- **DATA RECORDS**
========
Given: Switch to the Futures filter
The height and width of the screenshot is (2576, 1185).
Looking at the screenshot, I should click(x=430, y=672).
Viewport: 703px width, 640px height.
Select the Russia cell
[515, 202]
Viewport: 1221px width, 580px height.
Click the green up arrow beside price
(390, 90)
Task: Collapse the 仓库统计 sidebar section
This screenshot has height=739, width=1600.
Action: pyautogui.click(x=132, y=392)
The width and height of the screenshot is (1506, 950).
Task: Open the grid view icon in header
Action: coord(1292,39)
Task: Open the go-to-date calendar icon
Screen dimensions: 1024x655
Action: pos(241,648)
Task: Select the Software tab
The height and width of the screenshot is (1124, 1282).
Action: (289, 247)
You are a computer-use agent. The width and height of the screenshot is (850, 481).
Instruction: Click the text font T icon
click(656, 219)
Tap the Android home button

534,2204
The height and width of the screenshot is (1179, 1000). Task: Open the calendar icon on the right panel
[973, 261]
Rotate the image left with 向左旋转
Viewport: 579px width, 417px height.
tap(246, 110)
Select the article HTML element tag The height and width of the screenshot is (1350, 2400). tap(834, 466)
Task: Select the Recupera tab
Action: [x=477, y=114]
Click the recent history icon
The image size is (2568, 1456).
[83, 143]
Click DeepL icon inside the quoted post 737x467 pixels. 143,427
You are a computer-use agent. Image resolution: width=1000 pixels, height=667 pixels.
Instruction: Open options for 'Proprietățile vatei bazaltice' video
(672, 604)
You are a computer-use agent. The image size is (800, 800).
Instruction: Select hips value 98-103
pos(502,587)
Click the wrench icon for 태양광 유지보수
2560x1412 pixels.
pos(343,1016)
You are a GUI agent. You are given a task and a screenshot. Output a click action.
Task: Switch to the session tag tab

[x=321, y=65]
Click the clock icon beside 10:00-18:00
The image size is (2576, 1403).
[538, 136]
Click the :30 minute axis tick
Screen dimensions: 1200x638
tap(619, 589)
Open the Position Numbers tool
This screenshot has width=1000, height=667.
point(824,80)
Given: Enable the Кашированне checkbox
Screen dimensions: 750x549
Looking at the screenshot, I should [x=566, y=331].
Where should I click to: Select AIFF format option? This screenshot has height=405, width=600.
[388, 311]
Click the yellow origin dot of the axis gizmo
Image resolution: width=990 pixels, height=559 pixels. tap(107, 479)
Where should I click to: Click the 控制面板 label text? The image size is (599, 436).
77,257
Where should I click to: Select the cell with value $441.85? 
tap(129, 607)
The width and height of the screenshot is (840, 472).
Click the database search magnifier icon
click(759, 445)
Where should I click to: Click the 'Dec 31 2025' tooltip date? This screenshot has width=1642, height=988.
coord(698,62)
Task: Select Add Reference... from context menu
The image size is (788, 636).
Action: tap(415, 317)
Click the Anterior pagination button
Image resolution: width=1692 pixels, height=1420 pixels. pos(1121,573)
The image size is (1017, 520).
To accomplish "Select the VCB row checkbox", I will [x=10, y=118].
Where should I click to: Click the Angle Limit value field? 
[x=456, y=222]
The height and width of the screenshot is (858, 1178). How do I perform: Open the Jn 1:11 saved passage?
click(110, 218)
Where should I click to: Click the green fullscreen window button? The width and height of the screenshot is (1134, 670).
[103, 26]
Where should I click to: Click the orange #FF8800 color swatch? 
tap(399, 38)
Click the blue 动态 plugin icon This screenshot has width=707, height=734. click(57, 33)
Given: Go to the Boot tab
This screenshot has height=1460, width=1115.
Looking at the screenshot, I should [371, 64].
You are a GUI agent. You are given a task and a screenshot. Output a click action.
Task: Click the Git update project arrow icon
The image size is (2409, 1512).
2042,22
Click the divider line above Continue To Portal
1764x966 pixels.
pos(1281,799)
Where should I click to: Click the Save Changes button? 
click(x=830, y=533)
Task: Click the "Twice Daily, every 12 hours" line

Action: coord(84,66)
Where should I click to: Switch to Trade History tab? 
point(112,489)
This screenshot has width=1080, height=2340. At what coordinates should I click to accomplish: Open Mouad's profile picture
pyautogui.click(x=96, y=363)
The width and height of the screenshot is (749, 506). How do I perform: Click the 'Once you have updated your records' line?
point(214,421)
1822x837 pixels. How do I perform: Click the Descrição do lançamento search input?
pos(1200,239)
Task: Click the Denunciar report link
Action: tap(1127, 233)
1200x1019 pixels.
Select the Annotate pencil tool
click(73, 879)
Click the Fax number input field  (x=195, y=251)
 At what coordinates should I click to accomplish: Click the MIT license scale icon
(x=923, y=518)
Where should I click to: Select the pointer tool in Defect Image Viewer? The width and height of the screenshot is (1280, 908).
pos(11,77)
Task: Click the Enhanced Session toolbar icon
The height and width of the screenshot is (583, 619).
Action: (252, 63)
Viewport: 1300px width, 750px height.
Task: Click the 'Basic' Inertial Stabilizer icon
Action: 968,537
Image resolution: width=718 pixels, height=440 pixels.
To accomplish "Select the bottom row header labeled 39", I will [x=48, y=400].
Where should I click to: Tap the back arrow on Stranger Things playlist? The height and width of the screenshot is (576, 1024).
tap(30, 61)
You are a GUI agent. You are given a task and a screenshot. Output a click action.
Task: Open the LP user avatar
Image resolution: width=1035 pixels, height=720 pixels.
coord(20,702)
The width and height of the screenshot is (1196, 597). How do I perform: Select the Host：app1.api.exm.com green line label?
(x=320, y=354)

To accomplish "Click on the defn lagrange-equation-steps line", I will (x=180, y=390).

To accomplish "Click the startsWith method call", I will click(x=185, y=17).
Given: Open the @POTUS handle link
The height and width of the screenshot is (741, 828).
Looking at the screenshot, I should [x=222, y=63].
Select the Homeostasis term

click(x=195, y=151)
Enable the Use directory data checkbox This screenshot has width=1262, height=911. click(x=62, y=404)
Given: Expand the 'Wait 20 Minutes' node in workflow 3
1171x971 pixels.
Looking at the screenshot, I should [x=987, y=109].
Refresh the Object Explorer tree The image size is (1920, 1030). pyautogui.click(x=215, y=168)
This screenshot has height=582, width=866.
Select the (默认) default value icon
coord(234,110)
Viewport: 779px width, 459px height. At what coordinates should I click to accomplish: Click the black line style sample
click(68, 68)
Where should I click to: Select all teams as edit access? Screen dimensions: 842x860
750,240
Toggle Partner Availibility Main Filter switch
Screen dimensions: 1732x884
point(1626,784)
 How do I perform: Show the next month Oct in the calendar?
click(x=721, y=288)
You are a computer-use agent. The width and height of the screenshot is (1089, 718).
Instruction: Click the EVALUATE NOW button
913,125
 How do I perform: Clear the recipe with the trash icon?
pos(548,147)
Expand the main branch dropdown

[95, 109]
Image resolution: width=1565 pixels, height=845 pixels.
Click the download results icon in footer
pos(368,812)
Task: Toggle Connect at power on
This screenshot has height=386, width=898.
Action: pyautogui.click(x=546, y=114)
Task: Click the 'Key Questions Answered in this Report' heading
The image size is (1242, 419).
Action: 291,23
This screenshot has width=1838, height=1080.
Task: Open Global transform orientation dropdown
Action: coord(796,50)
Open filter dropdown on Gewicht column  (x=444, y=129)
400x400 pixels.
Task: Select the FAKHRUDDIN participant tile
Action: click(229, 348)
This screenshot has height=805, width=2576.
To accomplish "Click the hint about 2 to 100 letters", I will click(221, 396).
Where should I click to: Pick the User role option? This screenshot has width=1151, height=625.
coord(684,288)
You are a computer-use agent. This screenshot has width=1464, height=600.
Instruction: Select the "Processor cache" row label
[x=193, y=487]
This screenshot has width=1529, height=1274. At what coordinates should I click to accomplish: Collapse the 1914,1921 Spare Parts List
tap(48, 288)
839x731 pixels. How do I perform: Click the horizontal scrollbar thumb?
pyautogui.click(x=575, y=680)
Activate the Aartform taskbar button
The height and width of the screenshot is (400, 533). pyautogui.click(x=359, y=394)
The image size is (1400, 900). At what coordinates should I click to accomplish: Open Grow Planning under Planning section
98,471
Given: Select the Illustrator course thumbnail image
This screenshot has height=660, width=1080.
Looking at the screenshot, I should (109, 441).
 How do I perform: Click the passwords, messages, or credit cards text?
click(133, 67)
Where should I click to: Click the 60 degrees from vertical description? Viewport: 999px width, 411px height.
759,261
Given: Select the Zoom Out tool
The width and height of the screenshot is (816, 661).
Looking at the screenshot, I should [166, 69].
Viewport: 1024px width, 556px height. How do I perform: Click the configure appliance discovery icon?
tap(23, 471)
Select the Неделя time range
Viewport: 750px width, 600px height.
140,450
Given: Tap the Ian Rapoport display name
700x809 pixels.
========
- **EXERCISE**
Exact copies of the line containing "Instruction: Select the" and of every line after it through the end of the entries are all that should be output.

- **YOUR SOLUTION**
Instruction: Select the "Processor cache" row label
[x=193, y=487]
This screenshot has width=1529, height=1274. At what coordinates should I click to accomplish: Collapse the 1914,1921 Spare Parts List
tap(48, 288)
839x731 pixels. How do I perform: Click the horizontal scrollbar thumb?
pyautogui.click(x=575, y=680)
Activate the Aartform taskbar button
The height and width of the screenshot is (400, 533). pyautogui.click(x=359, y=394)
The image size is (1400, 900). At what coordinates should I click to accomplish: Open Grow Planning under Planning section
98,471
Given: Select the Illustrator course thumbnail image
This screenshot has height=660, width=1080.
Looking at the screenshot, I should (109, 441).
 How do I perform: Click the passwords, messages, or credit cards text?
click(133, 67)
Where should I click to: Click the 60 degrees from vertical description? Viewport: 999px width, 411px height.
759,261
Given: Select the Zoom Out tool
The width and height of the screenshot is (816, 661).
Looking at the screenshot, I should [166, 69].
Viewport: 1024px width, 556px height. How do I perform: Click the configure appliance discovery icon?
tap(23, 471)
Select the Неделя time range
Viewport: 750px width, 600px height.
140,450
Given: Tap the Ian Rapoport display name
700x809 pixels.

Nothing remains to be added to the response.